A few notes on Der Fall Collini.

1. A slightly similar and later case was that of Friedrich Engel, who was 95 when treated leniently because of his age but would have been found guilty of murder of 59 Italian partisans under the law in 2004.

2. There are useful links and further points in online reviews too.
Rachel Ward mentioned the blog Mrs Peabody Investigates, by Katharina Hall, which was new to me and very interesting. Useful further links there too. I have the book Crime Fiction in German, which she edited and much of which she wrote. She also translated Schirach’s Strafe.

3. There is a film of Der Fall Collini, directed by Marco Kreuzpaintner, certainly worth watching. The great thing about it is that it shows the Berlin courts and lawyers. It does not show the archives in Ludwigsburg (the plot is slightly changed so that Leinen’s father does the work there). I found it odd that instead of Leinen growing up as a boarding-school friend of Hans Meyer’s grandson, he was shown as a Turkish child and Meyer as particularly admirable for treating him like a German child. The actor wasn’t Turkish either. Some scenes show the events in Italy in 1944.

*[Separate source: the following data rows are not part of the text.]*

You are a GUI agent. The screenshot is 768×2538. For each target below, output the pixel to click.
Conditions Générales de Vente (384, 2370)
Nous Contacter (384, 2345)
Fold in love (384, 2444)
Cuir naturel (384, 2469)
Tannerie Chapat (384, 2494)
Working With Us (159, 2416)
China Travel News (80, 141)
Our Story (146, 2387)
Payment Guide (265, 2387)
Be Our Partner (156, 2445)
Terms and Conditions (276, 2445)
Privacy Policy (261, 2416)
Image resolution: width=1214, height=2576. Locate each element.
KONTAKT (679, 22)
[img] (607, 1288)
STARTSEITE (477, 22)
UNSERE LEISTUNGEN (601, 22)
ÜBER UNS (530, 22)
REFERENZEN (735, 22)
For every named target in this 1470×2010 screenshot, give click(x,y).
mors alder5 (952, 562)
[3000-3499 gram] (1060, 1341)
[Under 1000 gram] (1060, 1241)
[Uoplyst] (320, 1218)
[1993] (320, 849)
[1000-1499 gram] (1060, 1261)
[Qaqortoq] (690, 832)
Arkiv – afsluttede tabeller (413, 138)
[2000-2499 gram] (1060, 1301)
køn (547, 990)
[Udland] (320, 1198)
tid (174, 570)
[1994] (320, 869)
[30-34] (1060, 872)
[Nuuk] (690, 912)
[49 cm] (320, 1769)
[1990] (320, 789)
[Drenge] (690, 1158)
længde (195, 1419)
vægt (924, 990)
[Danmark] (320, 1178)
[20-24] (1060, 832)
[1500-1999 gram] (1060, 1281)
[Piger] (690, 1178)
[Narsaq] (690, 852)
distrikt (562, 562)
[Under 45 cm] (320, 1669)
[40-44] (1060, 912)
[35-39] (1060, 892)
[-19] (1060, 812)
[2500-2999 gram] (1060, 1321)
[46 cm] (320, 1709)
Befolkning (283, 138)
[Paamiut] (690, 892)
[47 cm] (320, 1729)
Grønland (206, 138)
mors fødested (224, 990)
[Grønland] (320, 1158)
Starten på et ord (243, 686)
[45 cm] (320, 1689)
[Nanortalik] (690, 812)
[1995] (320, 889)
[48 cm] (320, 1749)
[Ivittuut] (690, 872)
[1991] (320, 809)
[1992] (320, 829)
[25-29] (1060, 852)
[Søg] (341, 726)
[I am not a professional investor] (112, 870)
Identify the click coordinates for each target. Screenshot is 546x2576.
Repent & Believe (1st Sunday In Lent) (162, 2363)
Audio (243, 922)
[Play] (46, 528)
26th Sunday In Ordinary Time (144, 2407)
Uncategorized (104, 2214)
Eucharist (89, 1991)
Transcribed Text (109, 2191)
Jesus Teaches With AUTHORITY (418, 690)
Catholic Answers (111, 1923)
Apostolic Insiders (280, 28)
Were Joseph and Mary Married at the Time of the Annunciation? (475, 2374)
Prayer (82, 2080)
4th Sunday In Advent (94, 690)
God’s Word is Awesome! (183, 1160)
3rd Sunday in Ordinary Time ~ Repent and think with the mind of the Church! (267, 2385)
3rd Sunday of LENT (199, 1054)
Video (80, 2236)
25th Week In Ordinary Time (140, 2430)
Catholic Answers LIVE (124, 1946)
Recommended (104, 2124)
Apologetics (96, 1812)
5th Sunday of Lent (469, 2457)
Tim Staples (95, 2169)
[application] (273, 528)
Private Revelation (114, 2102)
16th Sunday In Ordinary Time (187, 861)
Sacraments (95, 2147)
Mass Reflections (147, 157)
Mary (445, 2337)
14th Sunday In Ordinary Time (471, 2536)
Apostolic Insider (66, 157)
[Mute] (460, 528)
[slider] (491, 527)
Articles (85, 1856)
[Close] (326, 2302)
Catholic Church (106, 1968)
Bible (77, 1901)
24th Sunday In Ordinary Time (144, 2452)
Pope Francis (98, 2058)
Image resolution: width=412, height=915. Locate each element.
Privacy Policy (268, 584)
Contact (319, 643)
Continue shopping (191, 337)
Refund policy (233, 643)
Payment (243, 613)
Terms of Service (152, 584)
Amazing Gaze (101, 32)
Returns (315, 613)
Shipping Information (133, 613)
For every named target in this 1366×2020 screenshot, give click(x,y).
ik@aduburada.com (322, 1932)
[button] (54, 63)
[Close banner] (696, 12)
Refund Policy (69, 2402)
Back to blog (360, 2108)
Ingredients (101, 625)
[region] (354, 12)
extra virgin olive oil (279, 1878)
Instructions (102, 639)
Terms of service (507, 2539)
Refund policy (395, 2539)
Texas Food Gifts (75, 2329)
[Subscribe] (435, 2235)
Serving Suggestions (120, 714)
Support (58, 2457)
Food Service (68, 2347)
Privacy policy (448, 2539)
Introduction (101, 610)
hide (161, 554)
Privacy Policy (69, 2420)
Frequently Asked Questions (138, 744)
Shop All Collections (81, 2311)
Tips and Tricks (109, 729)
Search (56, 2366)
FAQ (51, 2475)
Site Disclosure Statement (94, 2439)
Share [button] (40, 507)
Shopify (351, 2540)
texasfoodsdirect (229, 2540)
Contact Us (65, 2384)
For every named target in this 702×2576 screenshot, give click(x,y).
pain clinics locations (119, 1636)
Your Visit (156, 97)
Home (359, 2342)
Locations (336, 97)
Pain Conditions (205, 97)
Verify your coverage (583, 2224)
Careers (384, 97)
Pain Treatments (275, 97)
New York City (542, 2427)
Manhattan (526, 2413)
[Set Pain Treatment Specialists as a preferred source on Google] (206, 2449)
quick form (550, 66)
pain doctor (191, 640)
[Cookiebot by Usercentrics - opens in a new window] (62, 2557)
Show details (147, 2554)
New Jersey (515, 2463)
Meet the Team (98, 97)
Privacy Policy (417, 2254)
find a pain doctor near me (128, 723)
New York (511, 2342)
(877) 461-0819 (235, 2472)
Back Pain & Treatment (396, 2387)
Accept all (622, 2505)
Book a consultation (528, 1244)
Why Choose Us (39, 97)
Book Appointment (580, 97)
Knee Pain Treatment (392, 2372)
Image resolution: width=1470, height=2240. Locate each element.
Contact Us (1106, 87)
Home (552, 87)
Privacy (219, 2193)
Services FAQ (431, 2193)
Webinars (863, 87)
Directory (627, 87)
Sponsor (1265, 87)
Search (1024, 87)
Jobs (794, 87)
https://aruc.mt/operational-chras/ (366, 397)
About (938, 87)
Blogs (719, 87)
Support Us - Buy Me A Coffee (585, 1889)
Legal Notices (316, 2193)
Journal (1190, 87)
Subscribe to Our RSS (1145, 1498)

4. Anthea Bell translated Austerlitz by Sebald. Hannah Scheithauer led a seminar on translating Sebald at an Oxford University summer school in 2022 (I think). An essay by Bell was quoted:

Bell opens her essay by questioning the necessity of her own role. She notes that Sebald was completely fluent in English and could easily have self-translated, or indeed written in English in the first place. It was due to personal preference alone, then, that he let his texts pass into the English language through the hands of a translator. In the seminar, we asked ourselves what might have been the reasons for this choice….

 

Bell suggests that Sebald saw failures in translation as the expression of a more fundamental break within language itself. A sense of deep-seated untranslatability, which is not limited to a text’s movement between languages but relates to all forms of linguistic expression – paradoxically – emerges at the very core of what Austerlitz seeks to express.

 

Austerlitz is written in German, but its protagonist is a speaker of English (who has forgotten his native language, Czech), and when he reads H.G.Adler’s German account of Theresienstadt, he has difficulty with some of the technical and bureaucratic terminology used by Germans:

 

Und wenn ich die Bedeutung von Bezeichnungen und Begriffen wie Barackenbestandteillager, Zusatzkostenberechnungsschein, Bagatellreparaturwerkstätte, Menagetransportkolonne, Küchenbeschwerdeorgane, Reinlichkeitsreihenuntersuchung oder Entwesungsübersiedlung…endlich erschlossen hatte, so musste ich,….

 

Bell’s translation:

When I had finally discovered the meaning of such terms and concepts as Barackenbestandteillager, Zusatzkostenberechnungsschein, Bagatellreparaturwerkstätte, Menagetransportkolonne, Küchenbeschwerdeorgane, Reinlichkeitsreihenuntersuchung and Entwesungsübersiedlung…

 

Leaving the words in German is certainly a valid strategy. A German reading the text in German might, as Scheithauer writes, pass over the terms too quickly. For a German-speaking reader of the English, the general meaning of the terms can be gathered. This would not be the case for other readers. It is likely that this approach was discussed with Sebald.

It’s a long time since I read Austerlitz, and i cannot remember the importance of language in it. I just present this as something to think about.